### PROBLEM DESCRIPTION
From the material below, pull out every line that contains the string "height", matching its case exactly.

### GIVEN RECORDS
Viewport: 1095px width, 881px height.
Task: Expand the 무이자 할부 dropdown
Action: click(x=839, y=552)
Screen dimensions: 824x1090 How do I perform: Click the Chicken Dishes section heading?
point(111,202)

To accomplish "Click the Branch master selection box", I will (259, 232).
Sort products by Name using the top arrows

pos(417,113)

==

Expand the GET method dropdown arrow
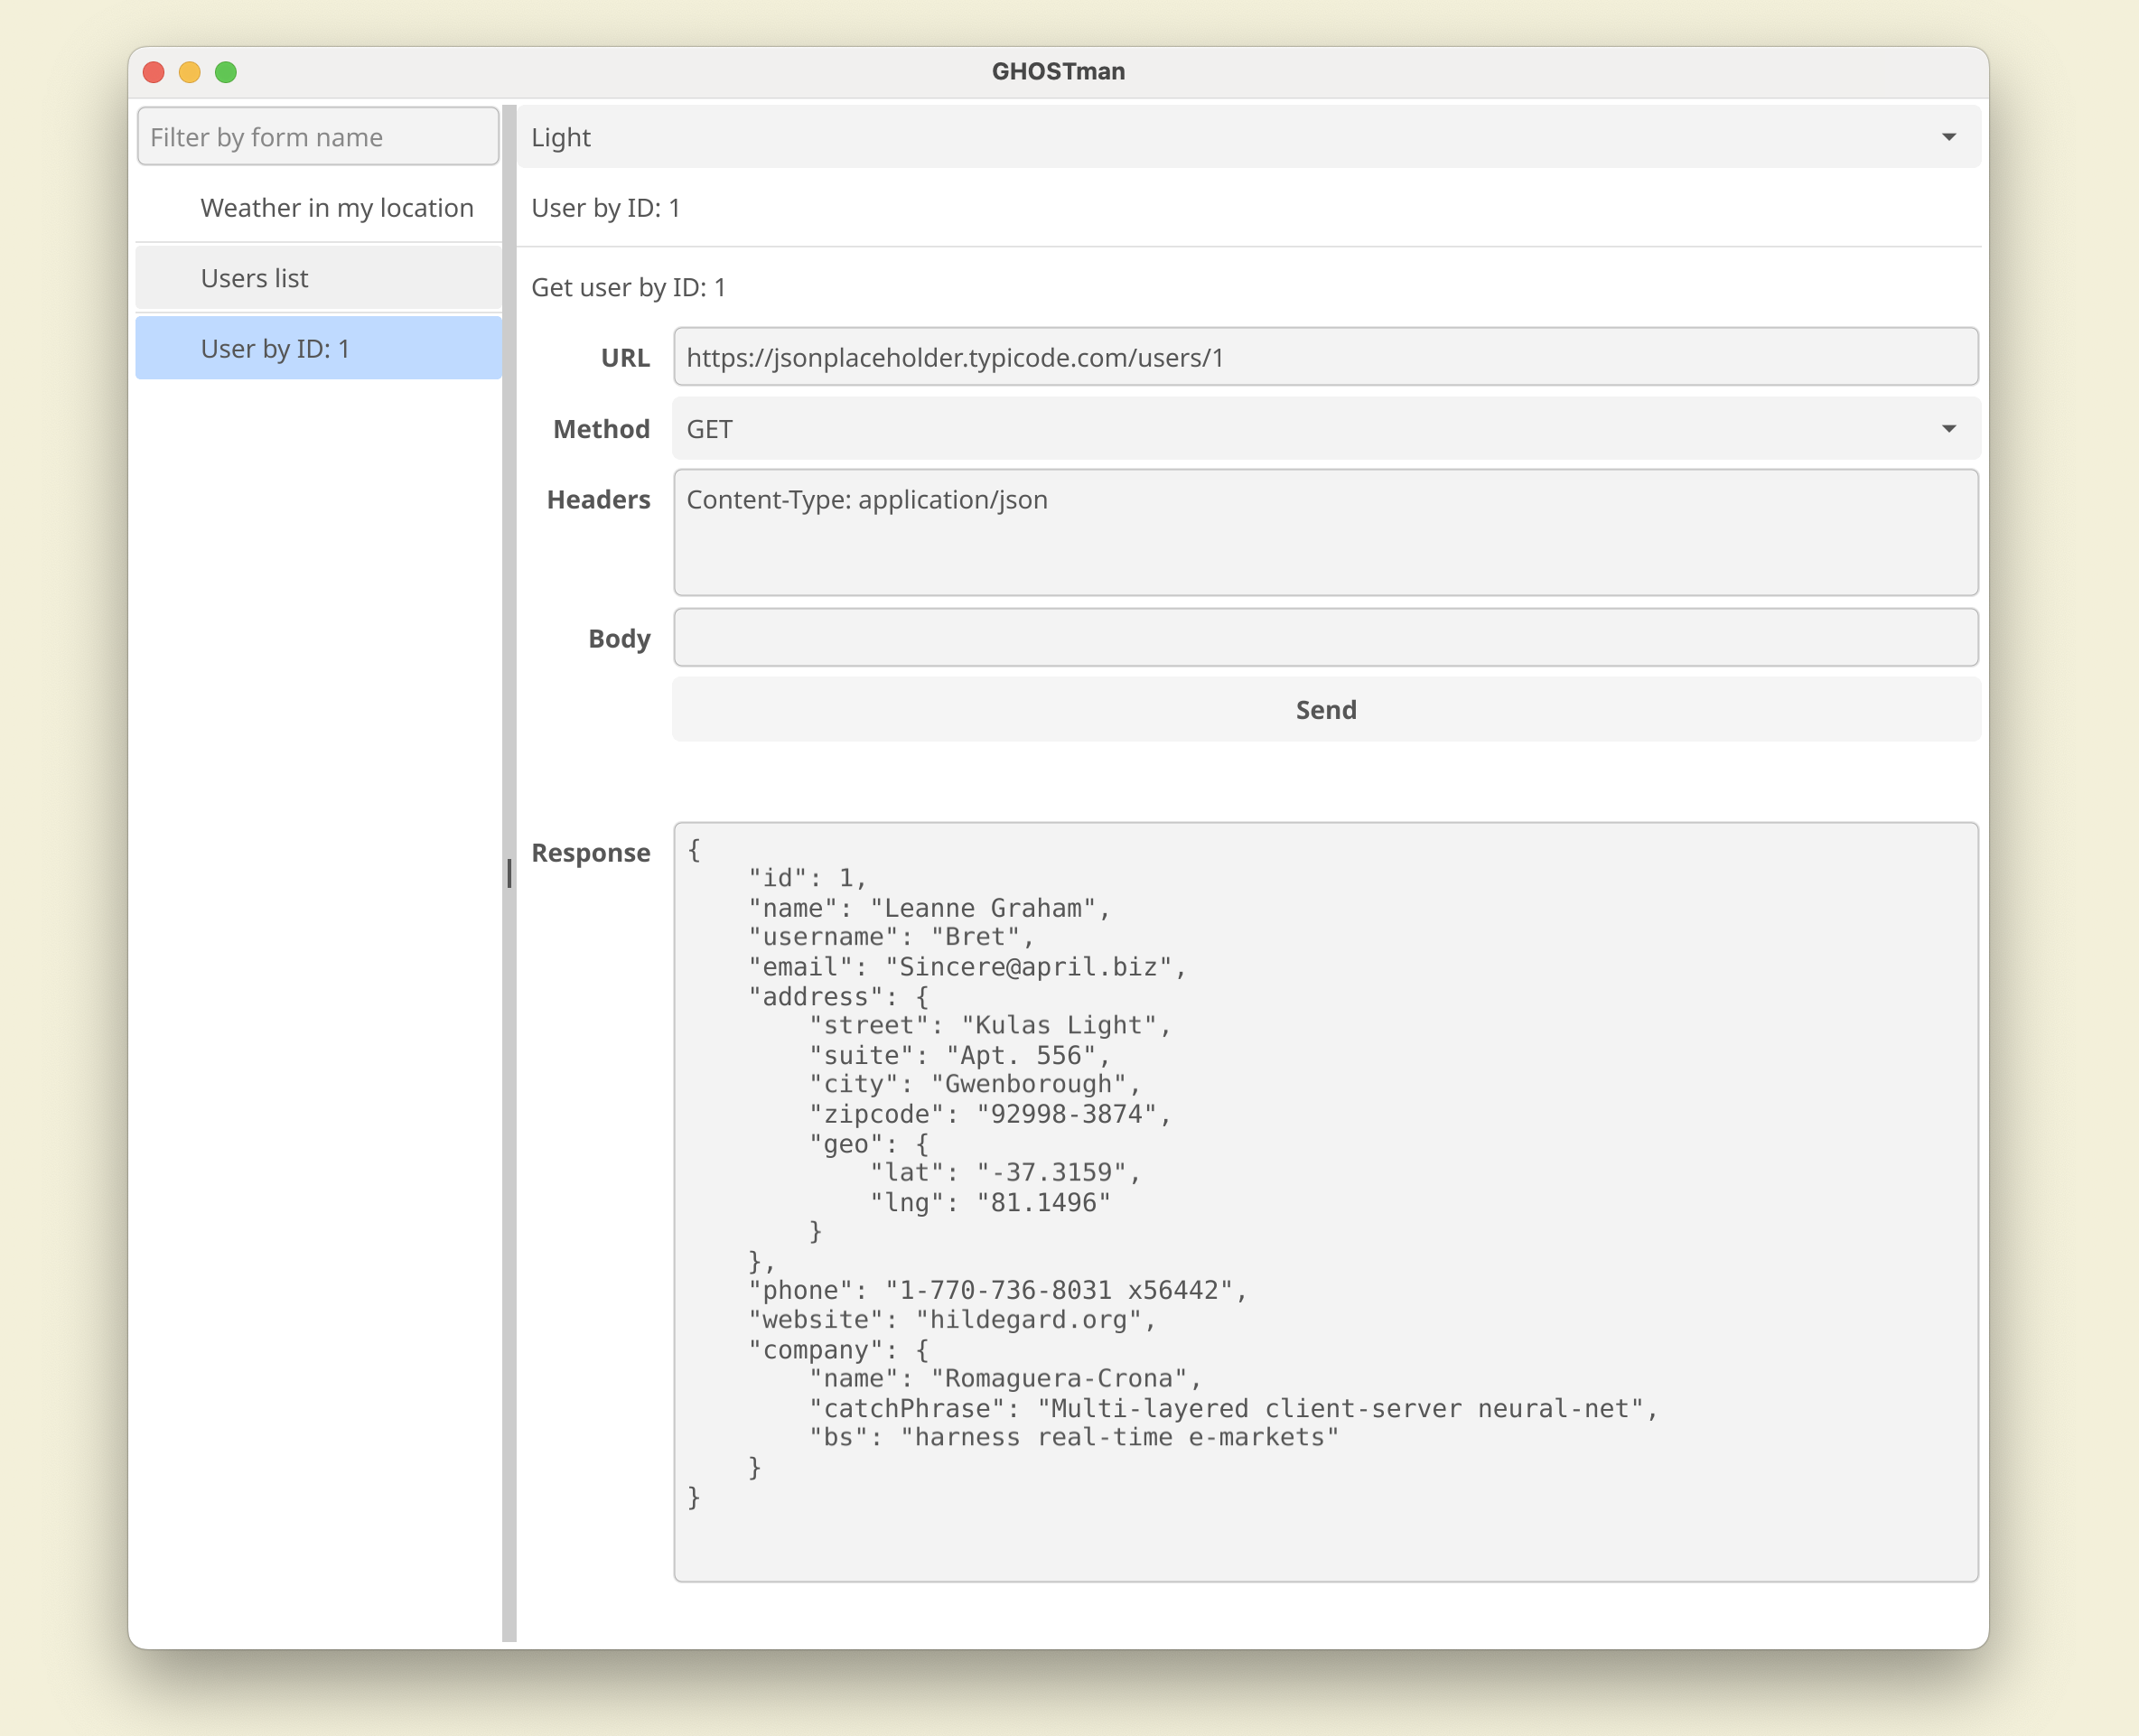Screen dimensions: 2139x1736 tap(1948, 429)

...

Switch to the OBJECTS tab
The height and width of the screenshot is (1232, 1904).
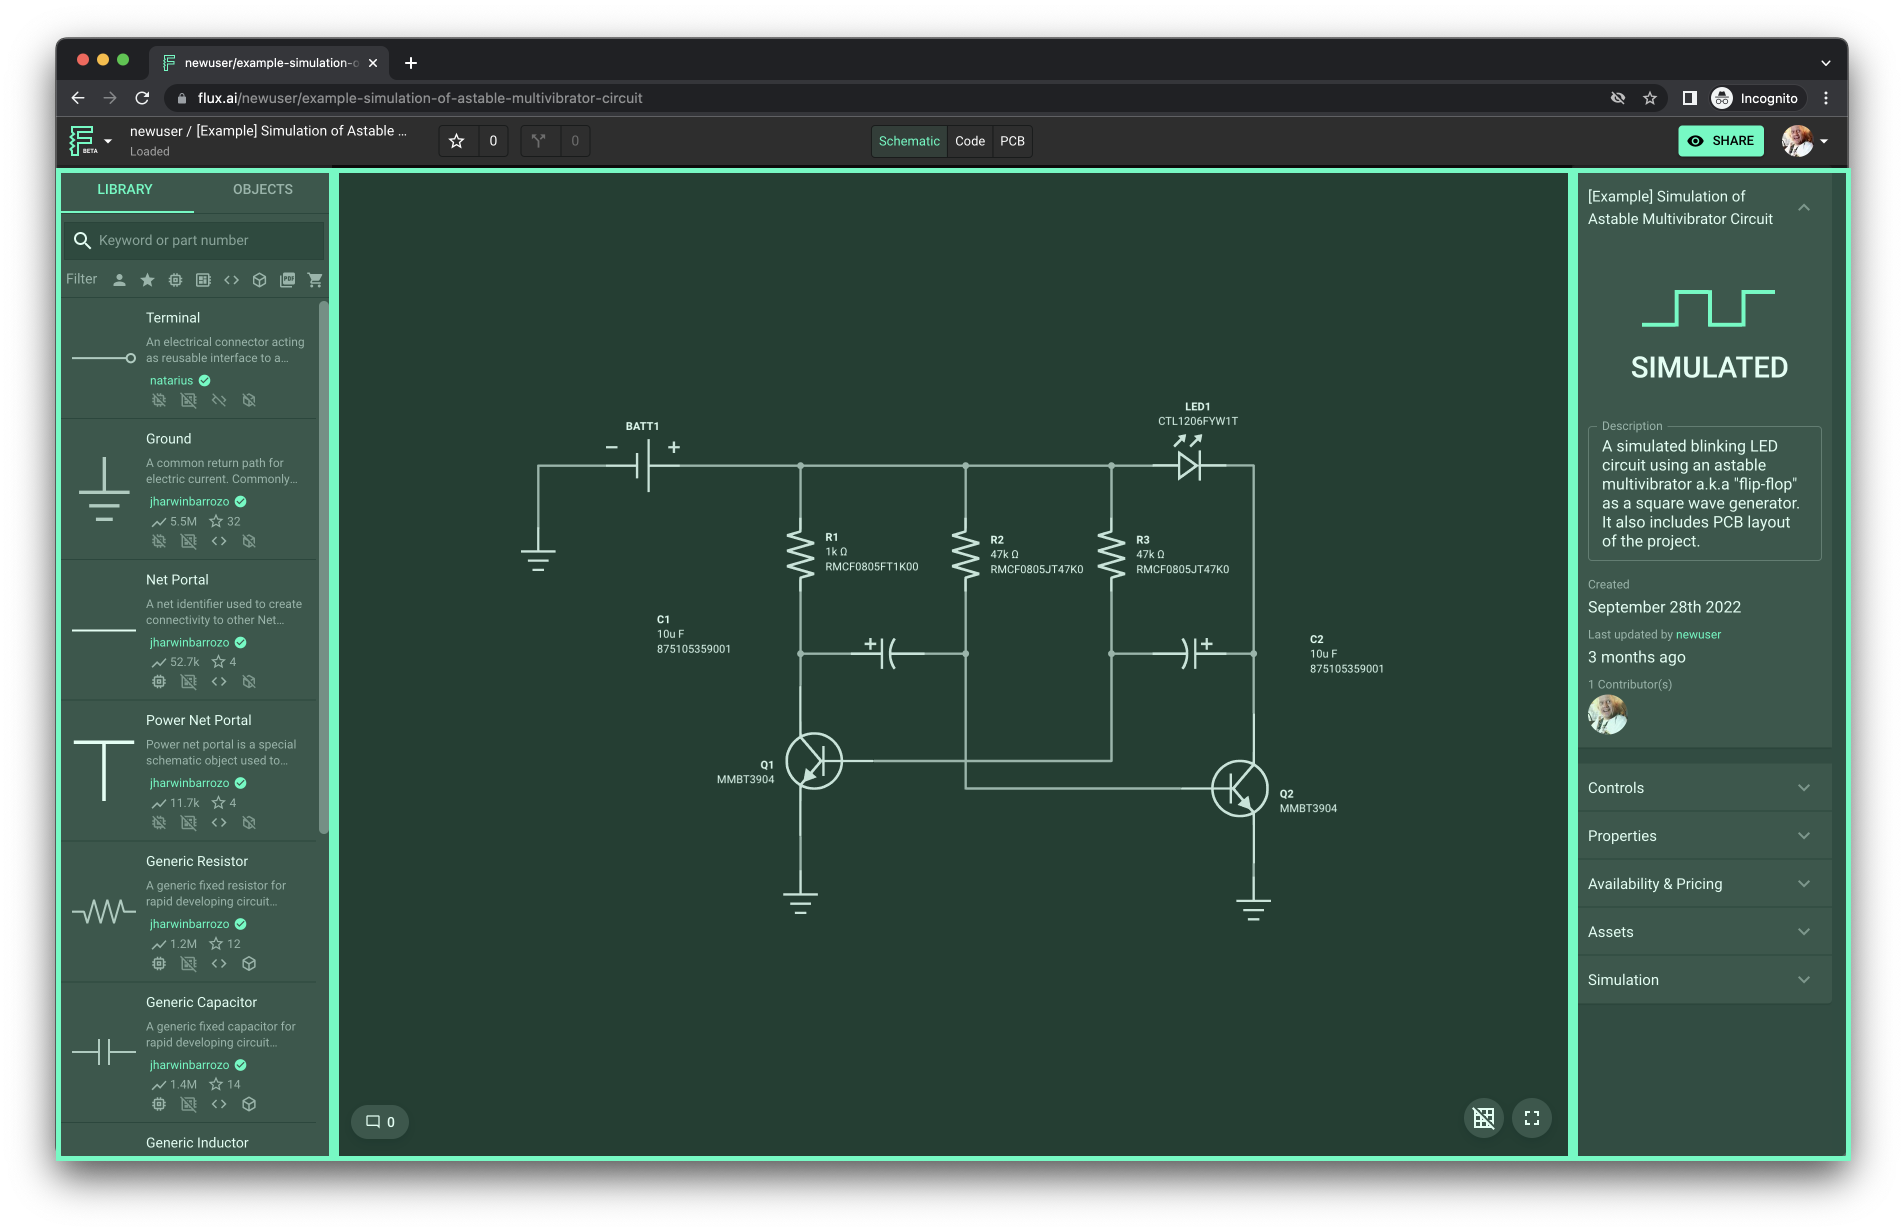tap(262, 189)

### FINISHED EXERCISE
Viewport: 1095px width, 881px height.
The height and width of the screenshot is (1232, 1904).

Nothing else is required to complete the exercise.